Lama sesudah itu kami tidak menjamu kucing-kucing. 

Sekitar lima tahun yang lalu, ada seekor induk kucing mati tertabrak mobil di persimpangan jalan menuju mesjid. Aku melihat bangkai kucing itu terkapar waktu akan ke mesjid shalat subuh. Yang mengenaskan, induk kucing itu punya empat ekor anak yang masih kecil-kecil. Aku bercerita tentang kucing dan anak-anak kucing malang itu di rumah. Si Bungsu kebetulan sedang di rumah (dia tinggal di Bandung waktu itu). Langsung saja dia pergi menjemput dan mengamankan keempat anak kucing tadi. Namun malang sekali dua ekor kembali tergilas mobil dalam dua hari berurutan. Si Bungsu kesal dan sedih. Dua anak kucing kecil yang tinggal dipeliharanya hati-hati. Dibawanya ke Bandung kalau dia sedang di Bandung dan dibawanya kembali pulang kalau dia pulang. Malang lagi, satu dari kedua ekor kucing yang sudah mulai besar itu dicuri orang di Bandung. Tinggal satu ekor. Dia adalah yang di foto paling atas. 

Di tempat kerja si Bungsu, tiba-tiba datang seekor kucing betina yang sok akrab. Begitu katanya. Tentu saja langsung benar-benar diakrabinya. Kucing itu diberi makan dan dibiarkan berkeliaran di dalam kantor. Bahkan pernah menjatuhkan laptop sehingga rusak. Hal itu tidak jadi halangan bagi si Bungsu untuk tetap menyayangi si kucing kantor yang dinamainya Kuka. Suatu hari si Kuka ini keracunan, jadi lemes, lesu dan tidak mau makan. Dibawa ke dokter hewan dan diobati. Lalu dibawa pulang ke rumah. Alhamdulillah dia kembali sehat. Dan sejak itu resmi jadi kucing di rumah kami.  

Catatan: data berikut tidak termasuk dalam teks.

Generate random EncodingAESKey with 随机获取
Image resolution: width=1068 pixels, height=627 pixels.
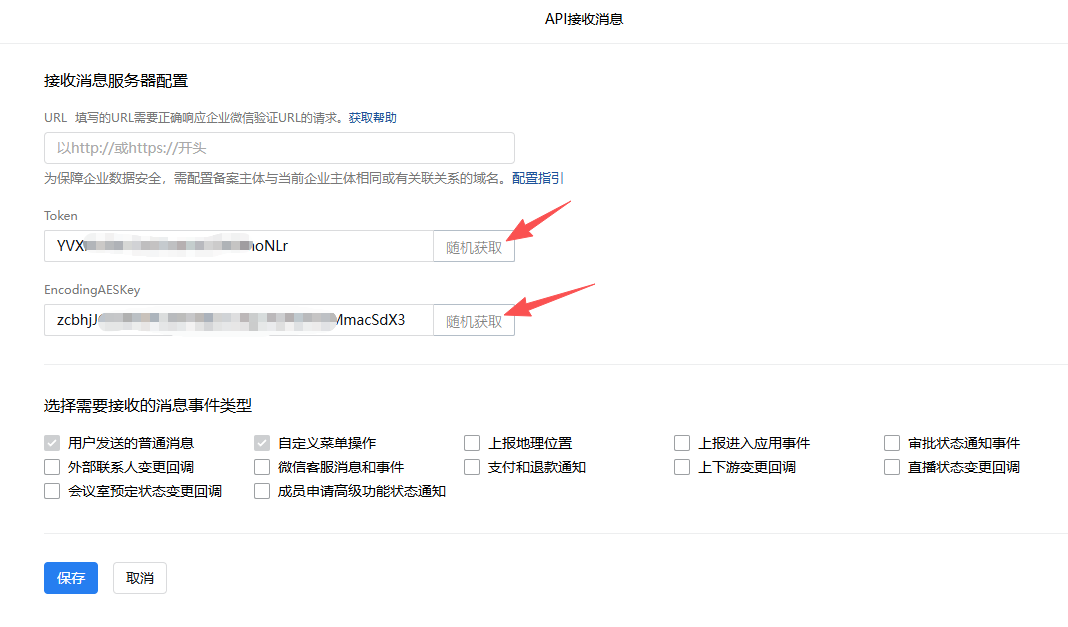pos(474,321)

Suatu hari beberapa minggu yang lalu, aku baru keluar rumah mau shalat zuhur ke mesjid. Ada lima orang anak SD, satu di antaranya menjinjing kantong plastik lalu membuangnya ke tong sampah tetangga di depan rumah. Aku bertanya, apa isi plastik itu. Kata anak-anak itu kucing habis kena tabrak mobil. Kok ditarok di sana, aku bertanya. Disuruh, jawab mereka sebelum mereka cepat-cepat berlalu. Pulang dari mesjid aku datangi tong sampah itu dan kulihat kucing itu ternyata pindah dan duduk di pinggir tong sampah. Kucing itu terlihat duduk diam. Sebelah matanya keluar. Kucing itu pasti sangat kesakitan. Aku ambilkan makanan kucing dan kutarok di depannya. Hanya itu yang dapat kulakukan.

Besoknya dan bahkan dua hari kemudian kucing itu masih dalam posisi duduk seperti sebelumnya di tempat yang sama. Makanan di depannya sepertinya tidak dimakannya. Hari ketiga itu si Bungsu yang baru pulang dari mengunjungi kakaknya di Pau melihatnya, mengira bahwa itu adalah si Kuka. Aku jelaskan bahwa itu adalah kucing lain. Si Bungsu segera melarikannya lagi ke dokter hewan. Kucing itu harus diopname (nah lho!). Dia bayar biaya perawatan dan dipesan seandainya dia sembuh agar di lepas saja, karena itu bukan kucingnya. 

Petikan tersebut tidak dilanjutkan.